Bought the 1st book yesterday at Popular and finished it within 5 hours today. (Call me a slow reader but I think I finished it a little too fast.) Selling at RM 34.90 plus a 5% discount if you’re a Popular member. (I’m not promoting for Popular here cause they don’t pay me to do the job)

My friend Shana Azali introduced the 4th book to me and thanks to her, this series by Melissa de la Cruz is gonna suck money from my wallet.

Within New York City’s most elite families, there lurks a secret society of celebrated Americans whose ancestors sailed on the Mayflower. They are the powerful and the wealthy—and in fact, they are not human. They are the Blue Bloods, an ancient group of vampires.

Schuyler Van Alen has never fit in at Duchesne, her prestigious New York City private school. She prefers baggy, vintage clothes instead of the Prada and pearls worn by her classmates, and she lives with her reclusive grandmother in a dilapidated mansion. Schuyler is a loner—and happy that way.

But when she turns fifteen, Schuyler’s life changes dramatically. She has a mosaic of blue veins on her arms, and craves raw meat. The death of a popular girl from Duchesne is surrounded by a mystery that haunts her. And strangest off all, Jack Force, the most popular boy in school, is showing a sudden interest in her.
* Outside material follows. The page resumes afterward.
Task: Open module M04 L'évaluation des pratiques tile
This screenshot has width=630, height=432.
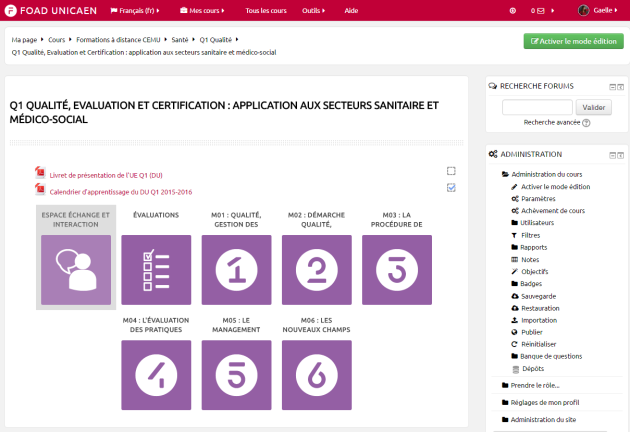Action: 156,374
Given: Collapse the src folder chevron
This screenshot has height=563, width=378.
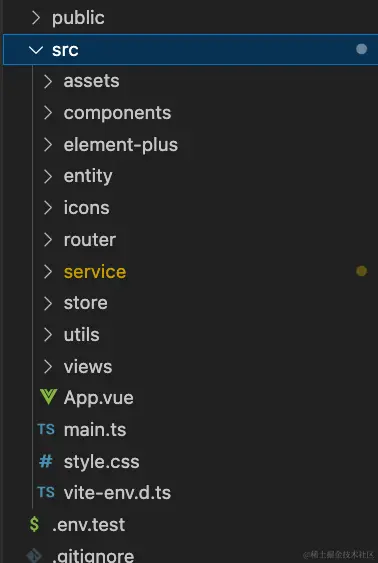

Schuyler wants to find out the secrets the Blue Bloods are keeping. But is she herself in danger?

Steeped in vampire lore and set against the glittery backdrop of New York City, Blue Bloods will be devoured by fans of Melissa de la Cruz.

Think you love the Twilight Saga? Wait till you read this.

Sorry, no picture provided cause both connection and wordpress are being a bitch.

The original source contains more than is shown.